*Dataset*
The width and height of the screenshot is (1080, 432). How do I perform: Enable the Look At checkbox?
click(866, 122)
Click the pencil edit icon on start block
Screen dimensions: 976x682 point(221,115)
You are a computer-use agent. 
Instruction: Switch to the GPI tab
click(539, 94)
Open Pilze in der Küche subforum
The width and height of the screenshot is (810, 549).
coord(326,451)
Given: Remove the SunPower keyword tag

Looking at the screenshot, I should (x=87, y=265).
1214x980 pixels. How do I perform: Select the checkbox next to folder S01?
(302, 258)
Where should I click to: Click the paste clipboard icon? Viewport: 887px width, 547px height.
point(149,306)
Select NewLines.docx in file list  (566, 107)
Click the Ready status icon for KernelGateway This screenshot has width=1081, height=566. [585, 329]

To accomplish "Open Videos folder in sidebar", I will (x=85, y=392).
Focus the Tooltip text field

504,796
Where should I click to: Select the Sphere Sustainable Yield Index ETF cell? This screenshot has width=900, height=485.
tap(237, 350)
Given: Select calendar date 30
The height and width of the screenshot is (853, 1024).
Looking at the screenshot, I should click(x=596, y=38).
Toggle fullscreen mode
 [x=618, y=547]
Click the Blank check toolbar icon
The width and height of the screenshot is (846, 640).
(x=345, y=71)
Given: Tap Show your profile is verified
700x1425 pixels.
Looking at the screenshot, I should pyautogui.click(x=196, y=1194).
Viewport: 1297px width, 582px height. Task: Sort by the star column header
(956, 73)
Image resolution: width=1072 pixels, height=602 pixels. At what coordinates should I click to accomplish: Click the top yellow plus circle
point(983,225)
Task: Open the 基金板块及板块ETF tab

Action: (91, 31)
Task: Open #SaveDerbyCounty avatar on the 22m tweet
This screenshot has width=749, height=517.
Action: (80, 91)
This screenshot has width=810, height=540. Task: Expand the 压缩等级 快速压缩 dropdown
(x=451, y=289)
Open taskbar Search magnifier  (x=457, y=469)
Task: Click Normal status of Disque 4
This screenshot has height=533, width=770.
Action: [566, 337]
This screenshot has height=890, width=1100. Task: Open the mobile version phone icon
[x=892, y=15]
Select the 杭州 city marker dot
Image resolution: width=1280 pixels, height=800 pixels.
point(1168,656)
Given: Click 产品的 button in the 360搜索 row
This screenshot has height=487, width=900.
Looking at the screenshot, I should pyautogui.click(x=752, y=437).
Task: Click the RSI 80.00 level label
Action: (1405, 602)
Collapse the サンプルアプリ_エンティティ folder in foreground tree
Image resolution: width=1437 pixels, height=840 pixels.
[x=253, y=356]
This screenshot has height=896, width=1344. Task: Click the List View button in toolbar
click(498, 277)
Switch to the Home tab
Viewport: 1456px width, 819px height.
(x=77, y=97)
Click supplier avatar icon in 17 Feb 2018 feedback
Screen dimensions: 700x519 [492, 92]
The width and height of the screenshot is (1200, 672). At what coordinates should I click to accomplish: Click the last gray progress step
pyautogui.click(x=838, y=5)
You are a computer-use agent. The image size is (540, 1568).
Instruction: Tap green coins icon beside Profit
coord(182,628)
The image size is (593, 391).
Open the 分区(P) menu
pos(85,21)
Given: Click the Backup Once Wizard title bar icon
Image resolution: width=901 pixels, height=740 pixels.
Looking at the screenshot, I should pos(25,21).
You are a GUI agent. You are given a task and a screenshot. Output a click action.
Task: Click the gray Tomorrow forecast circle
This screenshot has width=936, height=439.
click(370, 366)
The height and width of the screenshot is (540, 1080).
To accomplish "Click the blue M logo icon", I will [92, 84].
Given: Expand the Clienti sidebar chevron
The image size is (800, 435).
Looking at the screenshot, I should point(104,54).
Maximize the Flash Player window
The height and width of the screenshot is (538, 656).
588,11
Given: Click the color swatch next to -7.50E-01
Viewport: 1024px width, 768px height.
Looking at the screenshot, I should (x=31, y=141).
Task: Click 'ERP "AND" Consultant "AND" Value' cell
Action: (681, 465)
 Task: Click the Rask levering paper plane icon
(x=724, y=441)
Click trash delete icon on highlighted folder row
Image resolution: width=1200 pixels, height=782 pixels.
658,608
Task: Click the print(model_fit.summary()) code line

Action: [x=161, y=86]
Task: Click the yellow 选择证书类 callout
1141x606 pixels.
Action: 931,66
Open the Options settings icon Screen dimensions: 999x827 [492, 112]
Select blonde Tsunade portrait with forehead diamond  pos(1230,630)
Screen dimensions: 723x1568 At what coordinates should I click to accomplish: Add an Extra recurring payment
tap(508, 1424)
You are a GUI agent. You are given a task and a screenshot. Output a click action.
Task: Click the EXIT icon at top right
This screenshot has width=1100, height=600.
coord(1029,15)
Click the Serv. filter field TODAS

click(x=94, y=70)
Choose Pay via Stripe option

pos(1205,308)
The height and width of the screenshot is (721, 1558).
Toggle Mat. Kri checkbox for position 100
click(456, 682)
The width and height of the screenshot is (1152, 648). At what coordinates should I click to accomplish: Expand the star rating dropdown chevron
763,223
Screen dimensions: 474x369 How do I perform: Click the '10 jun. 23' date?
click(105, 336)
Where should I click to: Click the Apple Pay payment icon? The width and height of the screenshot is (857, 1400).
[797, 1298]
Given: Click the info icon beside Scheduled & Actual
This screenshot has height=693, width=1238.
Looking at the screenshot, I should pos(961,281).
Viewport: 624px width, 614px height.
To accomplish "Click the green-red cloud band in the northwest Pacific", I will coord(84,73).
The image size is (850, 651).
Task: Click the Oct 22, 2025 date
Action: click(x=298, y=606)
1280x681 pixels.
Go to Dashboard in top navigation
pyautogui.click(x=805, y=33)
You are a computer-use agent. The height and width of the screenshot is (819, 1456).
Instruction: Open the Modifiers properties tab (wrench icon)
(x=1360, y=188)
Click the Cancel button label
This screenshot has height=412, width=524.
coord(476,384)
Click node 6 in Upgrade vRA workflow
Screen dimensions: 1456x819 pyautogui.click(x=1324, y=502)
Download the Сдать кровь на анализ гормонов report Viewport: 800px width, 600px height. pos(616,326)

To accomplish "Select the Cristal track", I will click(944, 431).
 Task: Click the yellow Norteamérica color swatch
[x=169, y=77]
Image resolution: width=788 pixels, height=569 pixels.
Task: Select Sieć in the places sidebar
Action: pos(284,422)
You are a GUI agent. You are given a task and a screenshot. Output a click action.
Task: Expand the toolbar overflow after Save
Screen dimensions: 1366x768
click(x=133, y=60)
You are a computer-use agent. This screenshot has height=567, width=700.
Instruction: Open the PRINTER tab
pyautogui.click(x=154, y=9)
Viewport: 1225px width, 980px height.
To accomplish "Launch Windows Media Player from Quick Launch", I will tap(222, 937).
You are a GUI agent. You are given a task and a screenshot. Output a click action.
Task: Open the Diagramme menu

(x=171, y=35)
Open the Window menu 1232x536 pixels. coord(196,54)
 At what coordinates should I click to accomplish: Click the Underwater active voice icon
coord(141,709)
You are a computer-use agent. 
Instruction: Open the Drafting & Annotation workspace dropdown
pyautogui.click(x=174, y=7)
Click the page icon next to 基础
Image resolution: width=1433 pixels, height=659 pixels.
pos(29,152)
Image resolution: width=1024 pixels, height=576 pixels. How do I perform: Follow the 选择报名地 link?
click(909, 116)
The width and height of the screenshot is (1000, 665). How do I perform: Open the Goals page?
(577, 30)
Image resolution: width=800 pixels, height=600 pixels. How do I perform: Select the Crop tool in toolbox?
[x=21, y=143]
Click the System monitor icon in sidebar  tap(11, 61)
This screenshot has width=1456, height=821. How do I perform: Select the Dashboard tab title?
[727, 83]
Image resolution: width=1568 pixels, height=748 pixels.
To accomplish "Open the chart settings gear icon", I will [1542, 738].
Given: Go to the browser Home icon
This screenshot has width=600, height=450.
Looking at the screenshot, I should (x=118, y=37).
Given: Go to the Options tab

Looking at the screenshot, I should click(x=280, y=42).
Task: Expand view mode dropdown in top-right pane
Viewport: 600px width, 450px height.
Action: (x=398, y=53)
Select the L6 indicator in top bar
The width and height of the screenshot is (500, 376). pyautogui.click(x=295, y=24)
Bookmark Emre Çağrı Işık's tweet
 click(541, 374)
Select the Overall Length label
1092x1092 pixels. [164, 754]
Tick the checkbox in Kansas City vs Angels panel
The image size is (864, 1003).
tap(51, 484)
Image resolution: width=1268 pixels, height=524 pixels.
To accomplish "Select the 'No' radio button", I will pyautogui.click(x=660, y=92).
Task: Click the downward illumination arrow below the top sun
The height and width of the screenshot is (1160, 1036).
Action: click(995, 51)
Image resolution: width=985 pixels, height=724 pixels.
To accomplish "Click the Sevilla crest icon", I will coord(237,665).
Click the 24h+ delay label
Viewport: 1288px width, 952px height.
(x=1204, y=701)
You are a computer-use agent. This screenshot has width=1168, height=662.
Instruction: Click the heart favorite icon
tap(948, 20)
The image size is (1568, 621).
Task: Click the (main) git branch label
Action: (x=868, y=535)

*What to do*
Once the line containing "has width=1168, height=662." is found, output it and each line after it through the end of the listing above, exactly, with nothing else.

*Answer space*
You are a computer-use agent. This screenshot has width=1168, height=662.
Instruction: Click the heart favorite icon
tap(948, 20)
The image size is (1568, 621).
Task: Click the (main) git branch label
Action: (x=868, y=535)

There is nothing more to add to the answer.